Liebe Schwestern und Brüder, ich begrüße Sie, Euch alle zur Eucharistiefeier an diesem Samstagabend.


Der Paukenschlag der Nachricht, dass unser Erzbischof Kardinal Marx seinen Rücktritt beim Papst Franziskus erbat, hat Sie alle bestimmt erreicht. Das ist ein historischer Moment in unserer Erzdiözese, über den man nicht so einfach hinwegsehen kann.

Dieses Ereignis nimmt einen mit, erschüttert, verwundert, mach vielleicht traurig und stellt in Frage.

Zu diesem Ereignis lädt der Generalvikar ein, dass wir in den Gottesdiensten und persönlich für unsere Kirche und für unseren Kardinal beten. Das wollen wir besonders in der Eucharistiefeier miteinander nun auch tun.

Liebe Schwestern und Brüder,

jede Person, die mit der Kirche fühlt, hat die gestrige Nachricht der Amtsverzicht-Bitte unseres Kardinals mitgenommen. Ich glaube, dass jeder, der dem Erzbistum, der Kirche angehört, ein Gefühl des Wehmuts, der Unverständnisses, der Trauer, der Verwirrung gehabt hat, beim Hören: der Kardinal tritt zurück.

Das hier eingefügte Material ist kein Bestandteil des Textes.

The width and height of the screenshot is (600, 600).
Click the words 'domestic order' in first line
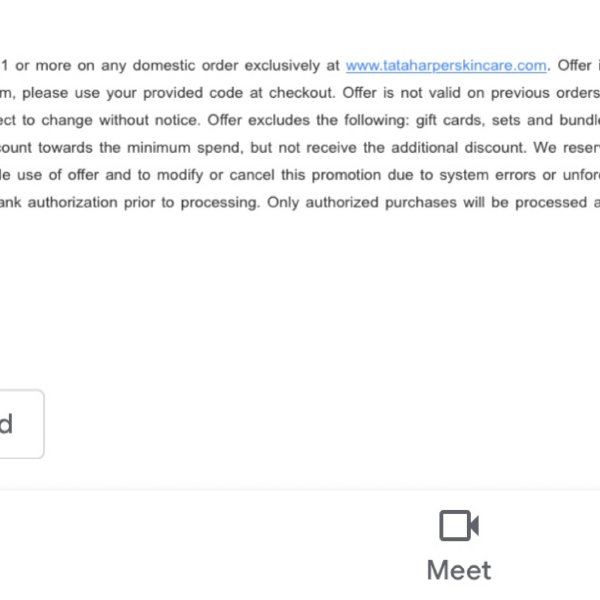(185, 66)
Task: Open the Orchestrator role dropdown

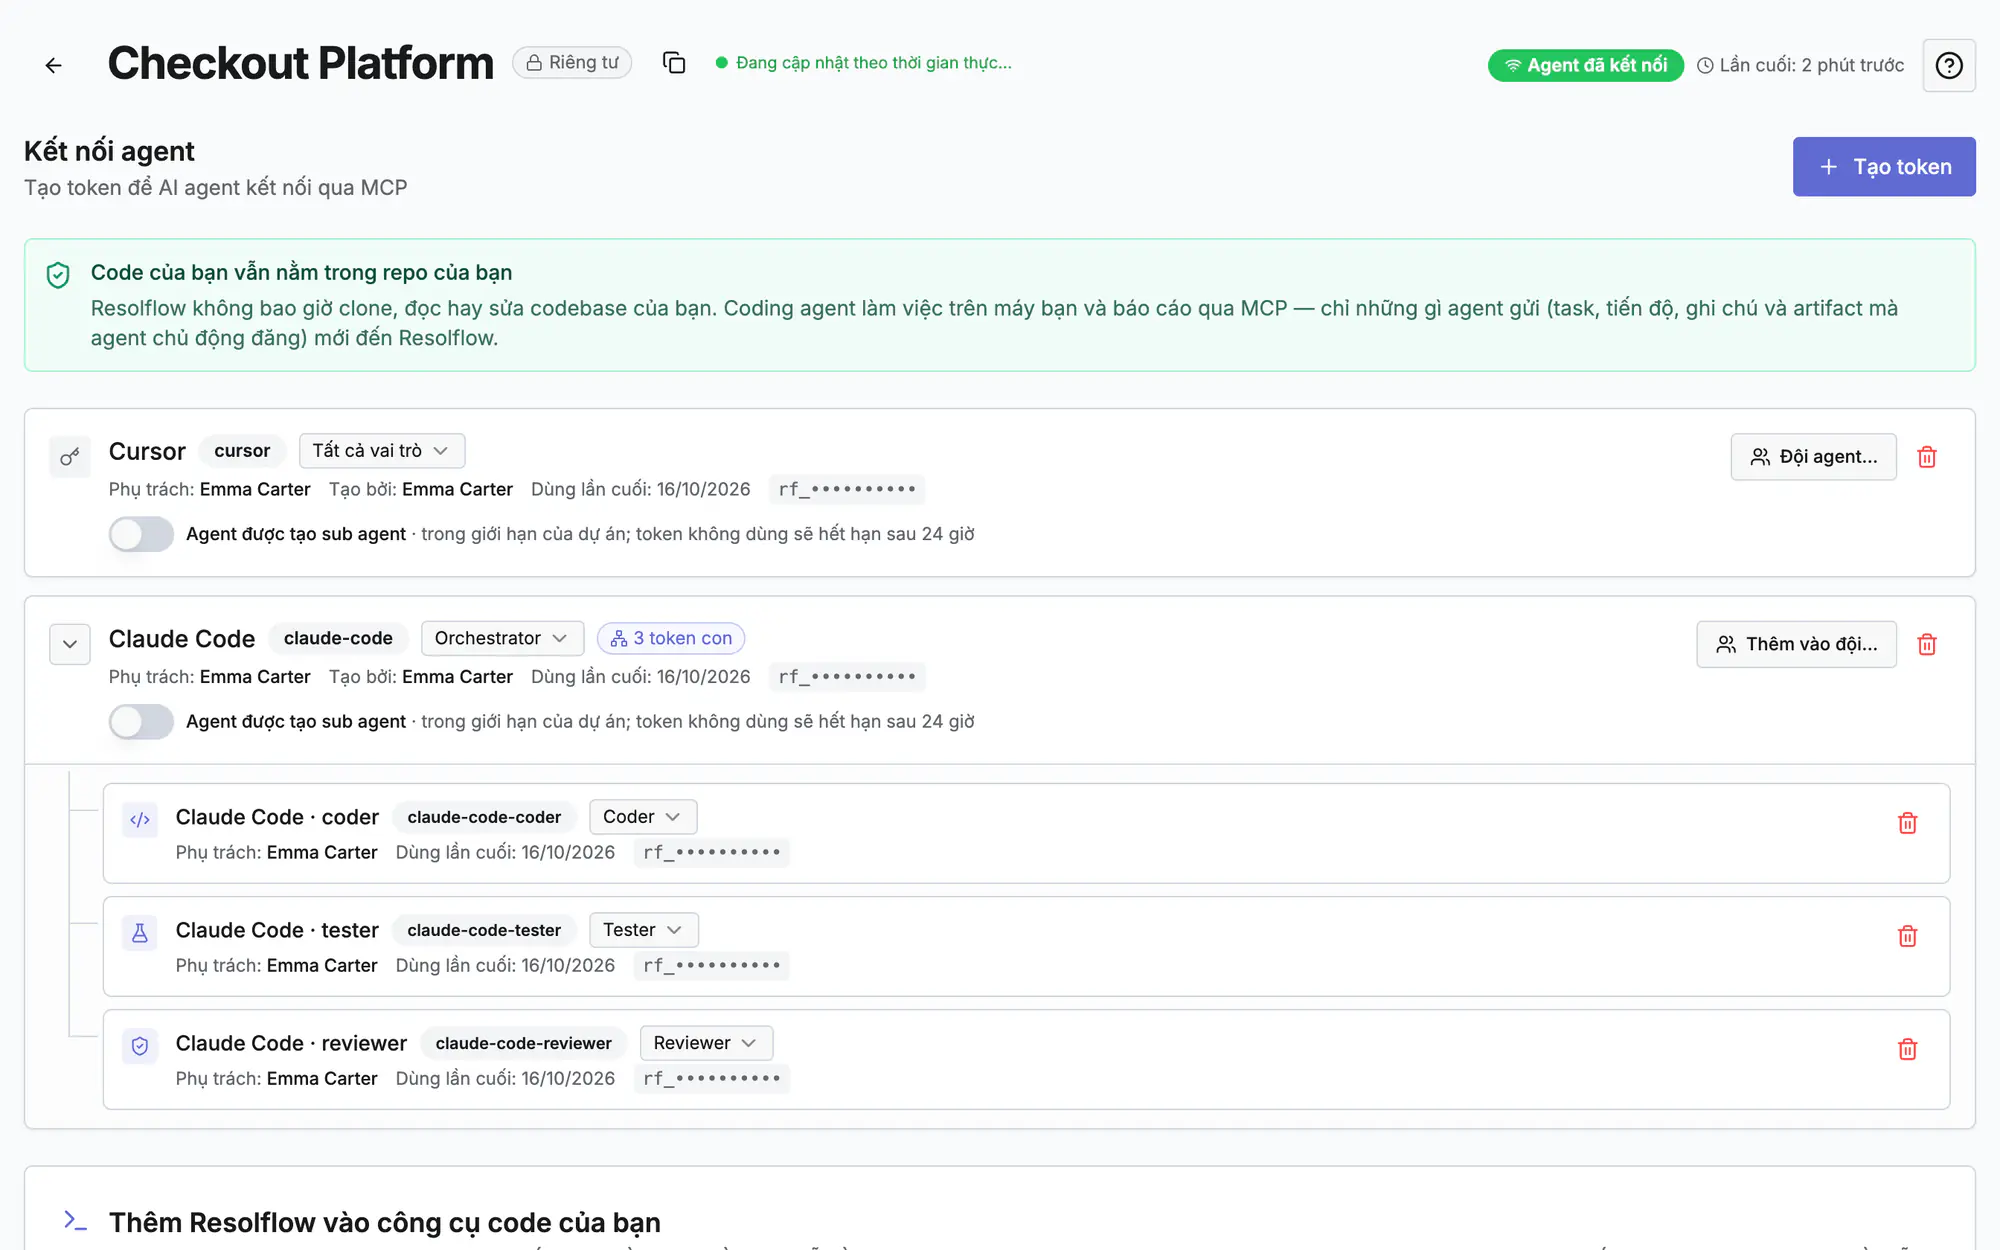Action: tap(502, 638)
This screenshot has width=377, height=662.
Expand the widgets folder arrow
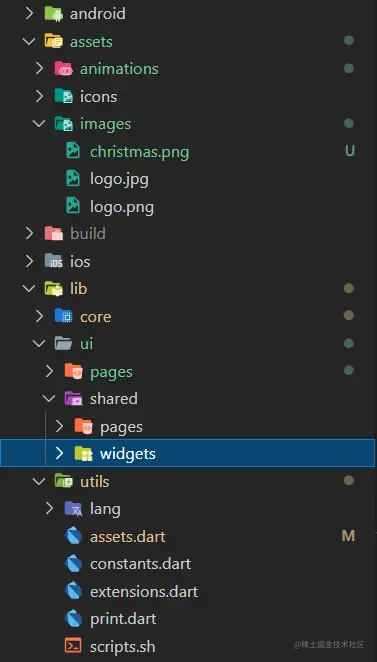[x=59, y=453]
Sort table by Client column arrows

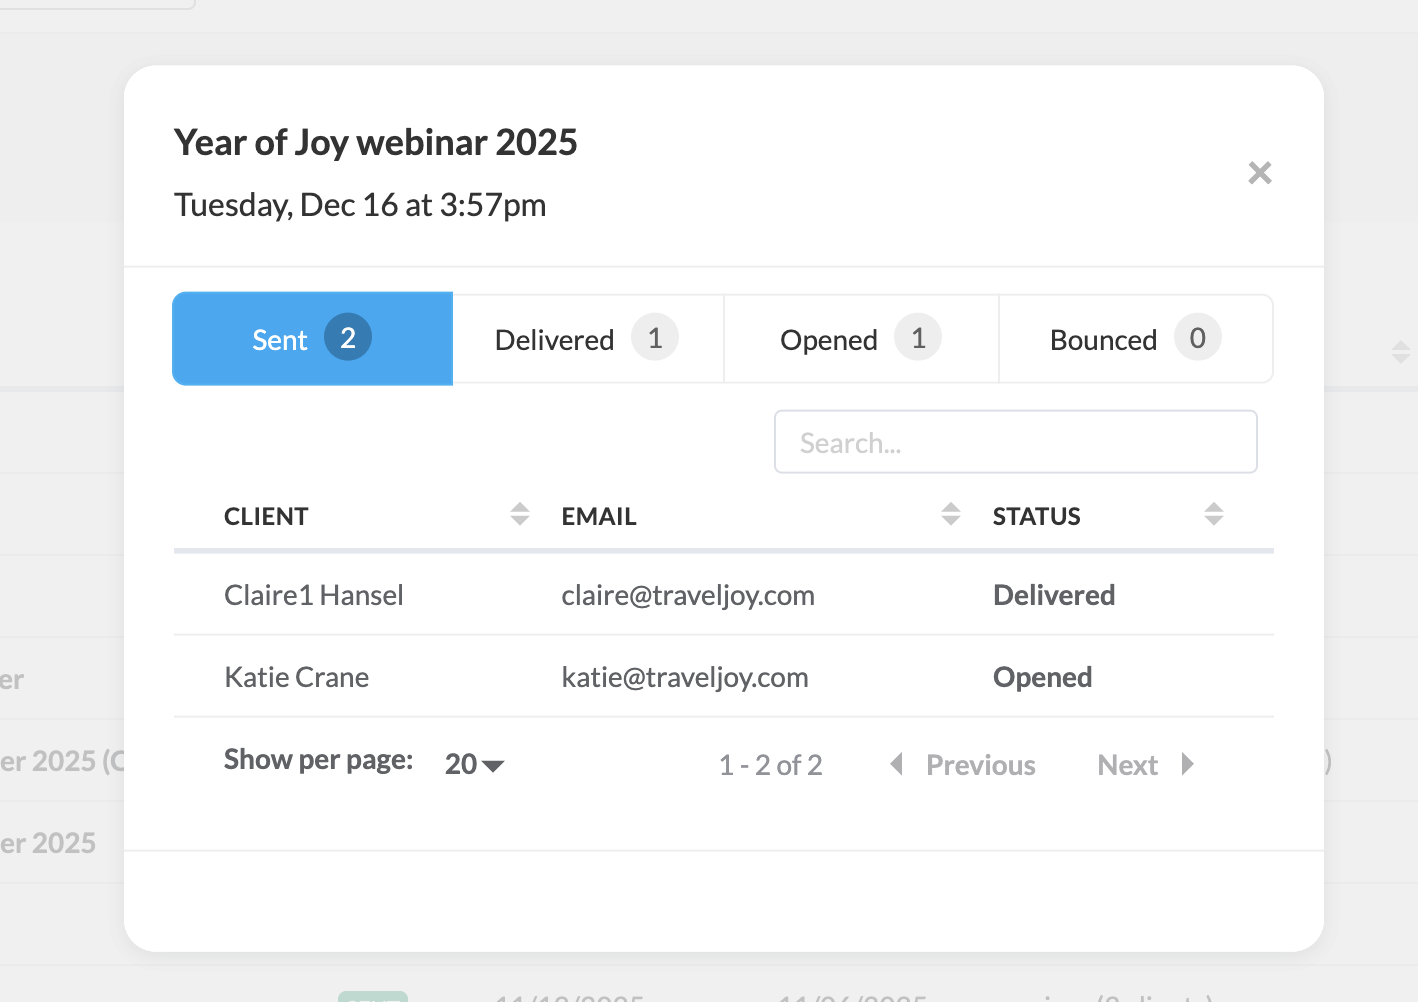coord(519,514)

Mein eigener erster Gedanke beim Lesen dieser Nachricht war, ja, wie jetzt, wenn wir alle nun die Leitungspositionen, die Seelsorgestellen verlassen würden, was wird damit erreicht, wer hat, was davon? Mir hat es ein Stück weit geholfen, den Brief unseres Kardinals im Wortlaut selbst zu lesen.

Was unseren Kardinal zum Rücktritt bewegt hat, das wird in der Mass-Media kommentiert und Auszüge aus seinem Brief werden dort zitiert. Ich erachte es für richtig und wichtig mal, den originalen Wortlaut des Briefes anzuhören, um sich eine Meinung bilden zu können und um die Absicht des Kardinals eventuell besser zu verstehen. So möchte ich Ihnen heute seinen Brief an den Heiligen Vater vortragen.

Vortragen des Briefes

Liebe Schwestern und Brüder,

Fragen über Fragen tummelten sich in meinem Kopf auch nach dem Lesen dieses Briefes. Wenn der Kardinal geht, kommt jemanden, der es besser als er machen kann? Räumt er die Leitungsstelle, weil er nicht mehr fähig wäre?

Bezüglich der persönlichen Fehler, ist es immer die beste Lösung, wegzutreten? Nimmt man tatsächlich Verantwortung erst wenn man weggeht? Ist es eher nicht umgekehrt, dass man da bleiben muss, um die Missbrauchsfälle besser aufzuarbeiten, den Opfern beizustehen und einen besseren Schutzkonzept herzustellen?

Auf der anderen Seite, ist vielleicht einen solchen Rücktritt, das stark gesetzte Zeichen, dass es sich etwas Wesentliches in der Struktur der Institution Kirche ändern muss. Ich nenne es konkret: Viri Probati, Gestandene, Erprobte Männer, zum Sakrament der Priesterweihe zuzulassen und die Zölibat-Bedingung dafür zu lösen. Das würde auch andere aktuell umstrittene Themen in der Kirchenlandschaft lösen.

Was dieser Akt des Rücktritts unsres Kardinals bewirken wird und ob es etwas bewirken wird, wird es sich zeigen.

An sich allein ist dieser Akt ein großes Fragezeichen, wie es mit unserer Kirche weitergeht. Der Satz des Kardinals in seinem Brief: im Vordergrund soll nicht um das Amt gehen, sondern um den Auftrag des Evangeliums, spricht für sich. Wenn einem jeden von uns, dieses Evangelium Jesu, ein Stück Hoffnung und Zuversicht, innere Freiheit und Freude in traurigen, schwierigen Momenten gebracht hat, dann verstehen wir vielleicht was der Kardinal damit meint.

Wenn wir verstanden haben, dass das Evangelium Jesu das großes Licht zur Orientierung und Gestaltung des eigenen Lebens in einer Welt ist, in der auch böse Mächte am Werk sind, die uns Knechten wollen, dann können wir nicht anders, als an den Glauben und an diese Kirche halten, die noch nicht reif ist und reformbedürftig ist. Die aber immer noch als einzige, das Evangelium Christi in seiner Ganzheit verkündet.

Es zeigt sich, dass es immer noch im Kern darum geht, dass wir als Kirche in erster Linie beten sollen und zwar aufrichtig, aus ganzem Herzen, nicht nur Lippenbekenntnisse, sondern aus tiefstem Vertrauen zu Gott, der sich derer annimmt, die ihm mit Demut und Vertrauen nahen.

In diesem Sinn lasst uns die Fürbitten nun halten.